INTRODUCTION

I
Of Ladies of the Lotus.

IN Himālay of world-wide fame, Māhadeo, the great protector of the universe, gazing in loving wise at his wife Parbati, the fair daughter of Nāga, spake golden words of wisdom regarding the race of women, and into classes four divided he them—Padmini, Chitrini, Sankhini, and Hastini. From the elephant doth the Hastini take her name, and in her ways and looks is she like unto an elephant, and her lust is unto other men than her husband. And after the Sankh, or conch, is the Sankhini named, in that loud and shrill is her voice, and in the front of her plump neck are three circling lines like the hollows of the ribbing of a conch. And the Chitrini men so call, because on the bright surface of her excellences are dark marks, like stripes on a white cloth. Foremost of all is the Padmini, and after the lotus, the flower of perfection, which spring­ing from the slime of ocean and thrusting through the waters to the light of the sun, bore Brāhma, the first of the gods, is she hight.

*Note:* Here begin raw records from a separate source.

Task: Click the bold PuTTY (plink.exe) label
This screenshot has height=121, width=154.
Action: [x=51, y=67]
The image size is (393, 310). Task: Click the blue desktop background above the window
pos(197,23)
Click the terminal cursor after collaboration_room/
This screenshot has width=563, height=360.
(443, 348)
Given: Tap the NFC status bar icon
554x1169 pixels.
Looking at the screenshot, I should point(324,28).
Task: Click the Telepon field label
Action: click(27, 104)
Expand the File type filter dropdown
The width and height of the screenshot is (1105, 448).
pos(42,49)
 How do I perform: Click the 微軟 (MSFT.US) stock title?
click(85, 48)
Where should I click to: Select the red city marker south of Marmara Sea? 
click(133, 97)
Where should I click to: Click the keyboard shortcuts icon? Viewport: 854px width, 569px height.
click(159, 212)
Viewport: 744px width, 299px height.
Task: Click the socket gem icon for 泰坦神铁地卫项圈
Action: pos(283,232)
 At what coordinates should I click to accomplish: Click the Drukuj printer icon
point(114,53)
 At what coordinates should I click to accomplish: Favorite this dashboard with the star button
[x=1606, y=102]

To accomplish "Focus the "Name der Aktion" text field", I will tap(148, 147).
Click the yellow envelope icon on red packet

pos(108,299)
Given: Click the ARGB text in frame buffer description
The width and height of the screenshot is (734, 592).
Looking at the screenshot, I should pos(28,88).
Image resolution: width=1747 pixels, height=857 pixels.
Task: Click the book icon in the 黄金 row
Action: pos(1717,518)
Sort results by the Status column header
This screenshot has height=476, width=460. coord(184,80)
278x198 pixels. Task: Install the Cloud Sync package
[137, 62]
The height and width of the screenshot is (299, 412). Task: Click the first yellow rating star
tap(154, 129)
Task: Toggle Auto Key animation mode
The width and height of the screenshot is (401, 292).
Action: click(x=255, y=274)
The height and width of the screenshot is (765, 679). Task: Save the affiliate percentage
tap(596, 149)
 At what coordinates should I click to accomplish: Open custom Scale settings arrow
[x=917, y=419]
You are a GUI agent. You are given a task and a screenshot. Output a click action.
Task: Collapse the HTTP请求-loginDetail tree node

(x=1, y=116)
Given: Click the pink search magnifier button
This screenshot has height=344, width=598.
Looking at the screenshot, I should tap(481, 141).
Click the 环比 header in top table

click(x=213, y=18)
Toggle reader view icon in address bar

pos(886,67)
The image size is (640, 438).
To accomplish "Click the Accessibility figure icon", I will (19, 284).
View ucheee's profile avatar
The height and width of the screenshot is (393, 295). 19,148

Such are chaste, devoutly attached to their lords, having eyes like a gazelle’s, of fair complexion, their sweat with scent like a lotus, sweet of voice, with fascinating glances which enchant the whole world, walk­ing like swans, smiling faintly with an exalted look of tenderness and affection, blessed with all the signs of good fortune, having small openings to their nostrils, flowing hair of the sheen of black velvet, of slender figure, loving music, and inclined to fasting rather than to feasting.*

In the golden days of yore many were the Ladies of the Lotus—Draupadi,* Sitā,* Savitri,* and others—but in this evil age few: yet among them not the least fair, nor the least famous, was Rup Mati, queen of Māndu, in that her chaste devotion to Bāz Bahādur, the last king of that doomed city, through life and unto death, hath marked her out as one who, despite all trials and temptations, lived and died faithful to husband and ideal. Her fame hath set Māndu for all time among the high places of romance, and her memory and her verse are yet green in the heart of Mālwa. Famed is she in the East even as Lucretia the chaste in the West, and the loves of Rup Mati and Bāz Bahādur are yet on the tongues of men of Hindustān even as those of Laila and Majnun and Shirin and Farhād* in the mouths of the Persians. Worthily, therefore, is she written down as a Lady of the Lotus.